Furthermore, oral administration of live attenuated Salmonella enterica serovar Typhimurium expressing ChIFN-α alone or in combination with ChIL-18 significantly reduced clinical signs induced by H9N2 virus and decreased the amount of virus load in cloacal swabs and internal organs [27, 28]. Likewise, chicken immunized with a recombinant fowl pox virus (rFPV) vaccine expressing both the HA gene of H9N2 virus and ChIL-18 survived challenge with an H9N2 virus and did not excrete any virus in swab samples and/or internal organs in comparison to non-vaccinated birds [6]. Also, rFPV expressing the H5, H7 and ChIL-18 genes produced significantly higher humoral and cellular mediated immune response and protected specific pathogen free chickens (SPF) and WL chickens against challenge with an HPAIV H5N1. Vaccinated birds had no virus shedding and showed significant increase in body weight gain [22]. So far, efficiency of avian-cytokines to limit AIV infection has not been adequately studied in other avian species. The duck IL-18 and IL-2 genes had been identified and shown to have 85% and 55% nucleotide identity to the chicken equivalents, respectively. Intramuscular inoculations of the duck IL-18 or IL-2 enhanced the humoral immune response of ducks vaccinated with H5N1 or H9N2 inactivated vaccines, respectively [5, 50]. Likewise, the recombinant goose IL-2 strengthens goose humoral immune responses after vaccination using H9N2 inactivated vaccine [49]. The TLR-3, TLR-7 and TLR9 are other promising chicken cytokines derivatives that showed broad-spectrum anti-influenza virus activity in-vitro and in-ovo [13, 34, 44, 45]. Recently, goose TLR7 was found to be identical to their mammalian counterpart and was triggered by H5N1 virus at the early stage of infection of geese [42].

The previous literatures have shown that avian cytokines are not affected by antigenic changes and they have broad spectrum antiviral activities. Nevertheless, the cost of mass production of chicken cytokines is still too high to be applied in large-scale in poultry industry [33]. Moreover, protein stability, host-specificity and labor associated with mass administration of chicken cytokines under field conditions require significant improvement [27]. 

4.2    RNA Interference (RNAi)

### Tasks to carry out
A: In the passage on avian cytokines, what nucleotide identity do the duck IL-18 and IL-2 genes show to their chicken equivalents?
B: Reproduce the passage on avian cytokines word for word, from "The previous literatures" up to and including "significant improvement [27].".
The lines that follow the passage on avian cytokines are not needed for this work.

### Extracted entries
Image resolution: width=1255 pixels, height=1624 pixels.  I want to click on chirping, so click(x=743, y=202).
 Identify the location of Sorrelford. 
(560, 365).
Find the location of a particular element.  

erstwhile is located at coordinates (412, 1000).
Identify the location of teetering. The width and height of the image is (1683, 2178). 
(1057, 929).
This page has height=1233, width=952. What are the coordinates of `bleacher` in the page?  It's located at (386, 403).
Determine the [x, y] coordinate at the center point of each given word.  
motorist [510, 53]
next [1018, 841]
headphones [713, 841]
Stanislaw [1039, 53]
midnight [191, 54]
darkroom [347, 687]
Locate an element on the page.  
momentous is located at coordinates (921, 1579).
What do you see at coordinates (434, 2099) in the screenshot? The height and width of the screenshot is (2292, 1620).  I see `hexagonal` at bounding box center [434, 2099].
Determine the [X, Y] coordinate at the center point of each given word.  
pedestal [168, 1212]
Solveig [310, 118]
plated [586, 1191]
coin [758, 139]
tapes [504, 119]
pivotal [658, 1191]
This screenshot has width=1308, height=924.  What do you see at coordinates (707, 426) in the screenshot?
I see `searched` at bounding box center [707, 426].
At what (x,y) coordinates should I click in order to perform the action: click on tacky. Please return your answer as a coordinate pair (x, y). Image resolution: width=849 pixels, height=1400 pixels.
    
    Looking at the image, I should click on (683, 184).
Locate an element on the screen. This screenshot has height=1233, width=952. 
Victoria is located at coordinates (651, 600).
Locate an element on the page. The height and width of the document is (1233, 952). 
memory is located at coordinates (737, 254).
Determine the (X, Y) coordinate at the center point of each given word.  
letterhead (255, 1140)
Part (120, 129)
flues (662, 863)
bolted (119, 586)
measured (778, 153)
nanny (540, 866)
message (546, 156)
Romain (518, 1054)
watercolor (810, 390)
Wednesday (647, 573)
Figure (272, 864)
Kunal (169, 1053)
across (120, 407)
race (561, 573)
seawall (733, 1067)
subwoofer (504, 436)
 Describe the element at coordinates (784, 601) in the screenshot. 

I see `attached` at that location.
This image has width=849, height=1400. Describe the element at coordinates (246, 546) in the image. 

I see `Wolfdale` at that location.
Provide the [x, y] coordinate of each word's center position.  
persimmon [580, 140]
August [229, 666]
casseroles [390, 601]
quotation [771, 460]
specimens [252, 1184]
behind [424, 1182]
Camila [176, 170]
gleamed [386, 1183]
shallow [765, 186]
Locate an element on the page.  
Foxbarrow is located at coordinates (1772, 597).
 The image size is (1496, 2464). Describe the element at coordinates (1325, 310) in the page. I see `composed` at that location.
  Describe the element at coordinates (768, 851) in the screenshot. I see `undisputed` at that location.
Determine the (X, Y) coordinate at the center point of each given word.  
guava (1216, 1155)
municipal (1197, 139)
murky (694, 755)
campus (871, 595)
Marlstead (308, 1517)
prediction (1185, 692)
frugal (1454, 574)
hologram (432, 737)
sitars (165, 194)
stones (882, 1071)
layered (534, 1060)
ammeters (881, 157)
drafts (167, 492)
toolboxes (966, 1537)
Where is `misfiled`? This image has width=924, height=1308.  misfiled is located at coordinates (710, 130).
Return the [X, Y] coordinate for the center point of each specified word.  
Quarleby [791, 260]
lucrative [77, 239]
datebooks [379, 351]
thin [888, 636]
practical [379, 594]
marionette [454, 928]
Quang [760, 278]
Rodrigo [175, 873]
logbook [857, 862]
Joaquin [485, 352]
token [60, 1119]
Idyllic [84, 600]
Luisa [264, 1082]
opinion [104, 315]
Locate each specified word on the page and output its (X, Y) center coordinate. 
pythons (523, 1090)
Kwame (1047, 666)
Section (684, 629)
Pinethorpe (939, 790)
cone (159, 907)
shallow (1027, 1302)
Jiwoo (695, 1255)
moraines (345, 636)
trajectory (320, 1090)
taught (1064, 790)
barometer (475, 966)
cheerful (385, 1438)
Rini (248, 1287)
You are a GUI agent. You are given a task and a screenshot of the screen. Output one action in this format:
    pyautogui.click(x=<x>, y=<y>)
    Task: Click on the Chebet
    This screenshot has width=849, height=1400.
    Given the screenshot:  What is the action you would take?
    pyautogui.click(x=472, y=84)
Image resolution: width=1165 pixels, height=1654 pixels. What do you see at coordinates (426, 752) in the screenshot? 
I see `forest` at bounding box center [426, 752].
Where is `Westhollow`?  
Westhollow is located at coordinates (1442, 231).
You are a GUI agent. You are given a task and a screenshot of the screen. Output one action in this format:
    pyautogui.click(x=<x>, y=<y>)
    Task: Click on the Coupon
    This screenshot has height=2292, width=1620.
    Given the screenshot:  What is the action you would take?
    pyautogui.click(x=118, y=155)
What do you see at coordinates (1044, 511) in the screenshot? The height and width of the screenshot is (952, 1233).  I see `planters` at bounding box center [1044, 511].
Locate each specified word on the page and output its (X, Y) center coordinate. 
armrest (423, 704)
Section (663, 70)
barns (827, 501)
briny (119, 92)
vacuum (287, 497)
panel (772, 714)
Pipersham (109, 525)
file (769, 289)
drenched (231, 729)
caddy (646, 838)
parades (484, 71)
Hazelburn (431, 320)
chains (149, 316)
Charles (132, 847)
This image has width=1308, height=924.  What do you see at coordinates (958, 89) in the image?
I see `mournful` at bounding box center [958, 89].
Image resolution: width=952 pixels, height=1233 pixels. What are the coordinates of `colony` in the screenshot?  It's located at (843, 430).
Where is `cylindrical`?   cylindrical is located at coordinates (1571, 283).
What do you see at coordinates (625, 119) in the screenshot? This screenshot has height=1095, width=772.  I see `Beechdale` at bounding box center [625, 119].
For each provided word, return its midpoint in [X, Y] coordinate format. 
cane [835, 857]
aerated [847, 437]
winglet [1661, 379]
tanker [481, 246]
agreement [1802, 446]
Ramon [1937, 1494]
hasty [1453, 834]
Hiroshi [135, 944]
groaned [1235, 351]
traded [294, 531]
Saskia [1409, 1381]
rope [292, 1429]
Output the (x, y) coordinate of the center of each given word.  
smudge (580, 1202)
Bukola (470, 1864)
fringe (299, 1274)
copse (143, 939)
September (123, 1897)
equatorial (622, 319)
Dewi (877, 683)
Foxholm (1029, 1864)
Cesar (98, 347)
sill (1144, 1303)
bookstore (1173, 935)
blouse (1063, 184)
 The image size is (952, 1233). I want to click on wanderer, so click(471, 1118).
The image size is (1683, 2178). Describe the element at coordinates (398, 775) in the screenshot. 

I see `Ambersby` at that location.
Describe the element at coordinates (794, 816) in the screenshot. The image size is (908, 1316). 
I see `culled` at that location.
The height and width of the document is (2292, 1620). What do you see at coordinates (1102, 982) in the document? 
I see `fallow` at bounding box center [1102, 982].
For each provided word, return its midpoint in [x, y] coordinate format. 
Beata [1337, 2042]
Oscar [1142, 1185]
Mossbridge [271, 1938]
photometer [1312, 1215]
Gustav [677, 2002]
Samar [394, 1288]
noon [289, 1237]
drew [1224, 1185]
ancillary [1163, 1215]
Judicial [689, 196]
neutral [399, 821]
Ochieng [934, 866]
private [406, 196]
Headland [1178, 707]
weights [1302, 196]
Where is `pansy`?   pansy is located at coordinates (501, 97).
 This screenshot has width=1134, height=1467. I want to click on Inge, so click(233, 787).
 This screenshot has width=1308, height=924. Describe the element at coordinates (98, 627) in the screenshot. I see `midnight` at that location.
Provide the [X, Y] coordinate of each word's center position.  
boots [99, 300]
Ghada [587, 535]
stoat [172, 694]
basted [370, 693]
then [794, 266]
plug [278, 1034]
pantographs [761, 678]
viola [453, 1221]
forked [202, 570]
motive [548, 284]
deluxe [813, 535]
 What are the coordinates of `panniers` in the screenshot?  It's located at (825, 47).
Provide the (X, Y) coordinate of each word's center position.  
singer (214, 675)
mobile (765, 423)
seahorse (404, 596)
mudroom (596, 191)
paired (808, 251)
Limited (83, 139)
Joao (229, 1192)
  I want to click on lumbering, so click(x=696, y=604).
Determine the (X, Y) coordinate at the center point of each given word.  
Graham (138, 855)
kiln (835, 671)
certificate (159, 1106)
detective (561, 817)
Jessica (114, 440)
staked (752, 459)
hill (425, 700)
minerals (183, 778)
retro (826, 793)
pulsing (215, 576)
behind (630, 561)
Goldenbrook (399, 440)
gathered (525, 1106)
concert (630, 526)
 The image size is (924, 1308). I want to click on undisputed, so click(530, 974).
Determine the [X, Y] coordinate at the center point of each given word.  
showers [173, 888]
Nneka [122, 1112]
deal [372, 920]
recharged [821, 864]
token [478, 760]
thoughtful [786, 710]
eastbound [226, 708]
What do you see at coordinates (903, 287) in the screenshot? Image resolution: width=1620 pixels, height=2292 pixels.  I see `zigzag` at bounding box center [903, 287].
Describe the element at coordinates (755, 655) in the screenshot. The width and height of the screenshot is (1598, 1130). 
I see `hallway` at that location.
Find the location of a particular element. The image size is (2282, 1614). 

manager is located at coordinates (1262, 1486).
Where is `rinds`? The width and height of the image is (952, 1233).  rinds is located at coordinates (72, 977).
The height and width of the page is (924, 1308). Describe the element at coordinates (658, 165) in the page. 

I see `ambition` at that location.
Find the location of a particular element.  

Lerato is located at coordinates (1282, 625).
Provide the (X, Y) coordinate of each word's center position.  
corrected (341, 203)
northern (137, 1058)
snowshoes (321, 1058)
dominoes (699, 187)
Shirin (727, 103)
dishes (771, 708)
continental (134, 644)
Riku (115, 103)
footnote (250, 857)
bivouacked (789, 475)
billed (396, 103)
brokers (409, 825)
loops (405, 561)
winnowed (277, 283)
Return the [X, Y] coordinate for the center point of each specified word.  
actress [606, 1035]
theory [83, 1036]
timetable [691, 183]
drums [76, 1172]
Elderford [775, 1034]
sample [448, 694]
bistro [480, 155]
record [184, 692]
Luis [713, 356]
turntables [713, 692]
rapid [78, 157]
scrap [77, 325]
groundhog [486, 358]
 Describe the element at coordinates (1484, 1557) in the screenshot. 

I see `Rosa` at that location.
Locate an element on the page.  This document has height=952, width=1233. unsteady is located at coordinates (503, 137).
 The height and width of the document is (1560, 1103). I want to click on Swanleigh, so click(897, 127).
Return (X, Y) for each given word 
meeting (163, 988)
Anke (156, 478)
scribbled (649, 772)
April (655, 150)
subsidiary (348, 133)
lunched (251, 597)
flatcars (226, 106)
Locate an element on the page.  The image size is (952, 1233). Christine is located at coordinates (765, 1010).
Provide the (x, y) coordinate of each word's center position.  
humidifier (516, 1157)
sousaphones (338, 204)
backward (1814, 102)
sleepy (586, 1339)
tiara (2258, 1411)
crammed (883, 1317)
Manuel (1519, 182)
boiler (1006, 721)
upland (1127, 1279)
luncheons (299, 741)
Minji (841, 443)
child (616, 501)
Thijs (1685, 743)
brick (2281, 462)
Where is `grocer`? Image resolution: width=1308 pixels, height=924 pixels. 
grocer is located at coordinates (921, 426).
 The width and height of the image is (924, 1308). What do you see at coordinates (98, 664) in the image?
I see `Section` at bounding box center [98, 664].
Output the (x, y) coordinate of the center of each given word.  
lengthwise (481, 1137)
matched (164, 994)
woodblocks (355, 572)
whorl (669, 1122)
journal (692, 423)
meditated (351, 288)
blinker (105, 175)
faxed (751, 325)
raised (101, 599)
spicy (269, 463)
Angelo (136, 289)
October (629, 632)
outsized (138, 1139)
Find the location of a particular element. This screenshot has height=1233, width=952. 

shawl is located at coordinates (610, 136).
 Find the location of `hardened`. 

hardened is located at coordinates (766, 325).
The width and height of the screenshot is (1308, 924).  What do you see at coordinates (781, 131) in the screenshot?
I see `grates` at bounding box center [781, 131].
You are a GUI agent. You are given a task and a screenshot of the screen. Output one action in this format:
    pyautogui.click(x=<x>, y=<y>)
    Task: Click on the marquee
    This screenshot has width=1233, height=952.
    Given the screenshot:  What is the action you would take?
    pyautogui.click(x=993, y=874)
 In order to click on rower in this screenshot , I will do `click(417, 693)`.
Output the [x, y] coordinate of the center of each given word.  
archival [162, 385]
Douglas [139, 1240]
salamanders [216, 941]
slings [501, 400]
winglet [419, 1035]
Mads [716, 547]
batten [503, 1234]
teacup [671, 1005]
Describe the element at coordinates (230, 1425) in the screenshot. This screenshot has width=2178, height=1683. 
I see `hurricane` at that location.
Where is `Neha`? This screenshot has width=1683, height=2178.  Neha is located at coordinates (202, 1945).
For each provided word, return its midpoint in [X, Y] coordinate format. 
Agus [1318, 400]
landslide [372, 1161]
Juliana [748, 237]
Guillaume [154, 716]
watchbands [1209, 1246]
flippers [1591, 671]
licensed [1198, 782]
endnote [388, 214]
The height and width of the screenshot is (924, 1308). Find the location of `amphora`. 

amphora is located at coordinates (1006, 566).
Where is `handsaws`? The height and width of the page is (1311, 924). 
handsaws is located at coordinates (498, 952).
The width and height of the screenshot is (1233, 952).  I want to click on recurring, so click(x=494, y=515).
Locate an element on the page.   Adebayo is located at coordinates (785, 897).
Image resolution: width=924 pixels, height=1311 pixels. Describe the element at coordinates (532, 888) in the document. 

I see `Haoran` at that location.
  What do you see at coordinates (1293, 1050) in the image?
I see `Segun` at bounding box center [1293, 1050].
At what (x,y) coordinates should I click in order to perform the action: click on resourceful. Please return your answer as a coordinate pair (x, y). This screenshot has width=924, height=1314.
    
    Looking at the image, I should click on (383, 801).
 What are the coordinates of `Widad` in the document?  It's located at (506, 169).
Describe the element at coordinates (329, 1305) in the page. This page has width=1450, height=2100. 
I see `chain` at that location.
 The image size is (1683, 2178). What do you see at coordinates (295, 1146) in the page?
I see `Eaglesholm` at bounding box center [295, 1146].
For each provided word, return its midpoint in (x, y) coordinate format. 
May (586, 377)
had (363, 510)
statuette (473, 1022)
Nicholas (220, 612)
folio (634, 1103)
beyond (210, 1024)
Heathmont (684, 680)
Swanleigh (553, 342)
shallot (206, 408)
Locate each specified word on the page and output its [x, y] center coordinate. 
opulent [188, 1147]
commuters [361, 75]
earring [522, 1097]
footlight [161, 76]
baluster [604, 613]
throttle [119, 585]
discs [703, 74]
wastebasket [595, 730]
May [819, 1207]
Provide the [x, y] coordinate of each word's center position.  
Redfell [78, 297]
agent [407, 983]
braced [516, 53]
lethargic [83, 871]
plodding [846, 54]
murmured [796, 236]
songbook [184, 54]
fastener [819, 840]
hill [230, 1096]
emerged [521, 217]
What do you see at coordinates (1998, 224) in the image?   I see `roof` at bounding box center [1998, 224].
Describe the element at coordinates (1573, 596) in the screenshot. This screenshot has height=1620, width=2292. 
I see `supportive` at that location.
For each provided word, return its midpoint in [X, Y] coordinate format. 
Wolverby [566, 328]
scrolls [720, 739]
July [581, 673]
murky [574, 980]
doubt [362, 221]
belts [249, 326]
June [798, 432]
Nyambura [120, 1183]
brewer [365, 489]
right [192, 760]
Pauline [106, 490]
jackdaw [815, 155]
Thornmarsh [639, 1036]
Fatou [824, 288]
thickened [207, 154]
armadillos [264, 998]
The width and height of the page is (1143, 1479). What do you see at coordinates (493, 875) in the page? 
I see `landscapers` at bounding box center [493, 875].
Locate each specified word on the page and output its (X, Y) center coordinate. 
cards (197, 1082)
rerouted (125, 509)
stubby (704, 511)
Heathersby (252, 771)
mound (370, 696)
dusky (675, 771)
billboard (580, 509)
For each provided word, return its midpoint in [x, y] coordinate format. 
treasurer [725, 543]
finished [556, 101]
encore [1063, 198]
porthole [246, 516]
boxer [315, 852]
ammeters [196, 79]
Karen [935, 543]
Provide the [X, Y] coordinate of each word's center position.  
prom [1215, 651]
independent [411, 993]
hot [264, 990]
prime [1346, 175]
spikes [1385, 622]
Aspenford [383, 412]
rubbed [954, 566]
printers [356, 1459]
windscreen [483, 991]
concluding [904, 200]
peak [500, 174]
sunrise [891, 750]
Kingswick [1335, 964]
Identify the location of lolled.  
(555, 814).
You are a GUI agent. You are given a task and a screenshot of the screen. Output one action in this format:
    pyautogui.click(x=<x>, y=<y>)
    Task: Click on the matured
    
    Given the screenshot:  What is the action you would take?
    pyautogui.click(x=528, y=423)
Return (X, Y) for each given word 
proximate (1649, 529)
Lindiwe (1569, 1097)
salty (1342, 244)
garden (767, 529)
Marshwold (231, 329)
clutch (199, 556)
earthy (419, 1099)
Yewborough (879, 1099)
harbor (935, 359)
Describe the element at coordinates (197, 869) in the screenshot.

### Answers for the exercise
A: The duck IL-18 gene shows 85% nucleotide identity and the duck IL-2 gene shows 55%.

B:
The previous literatures have shown that avian cytokines are not affected by antigenic changes and they have broad spectrum antiviral activities. Nevertheless, the cost of mass production of chicken cytokines is still too high to be applied in large-scale in poultry industry [33]. Moreover, protein stability, host-specificity and labor associated with mass administration of chicken cytokines under field conditions require significant improvement [27].